Resposta rápida
Sim, em matéria sucessória. O STF fixou no Tema 498 que é inconstitucional a distinção de regimes sucessórios entre cônjuges e companheiros prevista no art. 1.790 do Código Civil, aplicando-se à união estável o mesmo regime do art. 1.829, válido para o casamento. Na herança, portanto, companheiro e cônjuge seguem as mesmas regras.
O que a tese equiparou
O art. 1.790 do Código Civil de 2002 previa para o companheiro regras sucessórias menos favoráveis que as do cônjuge, como a limitação aos bens adquiridos onerosamente na vigência da união e a concorrência com parentes distantes. O STF declarou essa distinção inconstitucional.

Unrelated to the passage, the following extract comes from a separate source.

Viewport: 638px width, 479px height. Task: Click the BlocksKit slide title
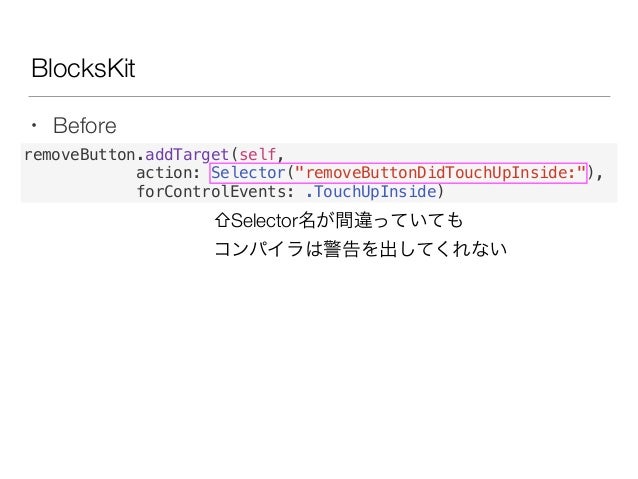(x=83, y=68)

Com a tese, a sucessão do companheiro passou a ser regida pelo art. 1.829 do Código Civil, o mesmo dispositivo aplicável ao cônjuge. As posições na ordem de vocação hereditária e as regras de concorrência com descendentes e ascendentes são, assim, idênticas para os dois casos.
Alcance e limites da equiparação
A tese trata do regime sucessório, ou seja, das regras de herança. Ela não afirma uma equiparação total entre casamento e união estável para todos os fins, e outros temas, como a própria comprovação da existência da união estável, continuam dependendo da prova em cada processo.
Na prática, o companheiro sobrevivente herda conforme o art. 1.829, mas a definição concreta do que lhe cabe varia com o regime de bens e com os herdeiros existentes. Os tribunais examinam essas variáveis caso a caso nos inventários.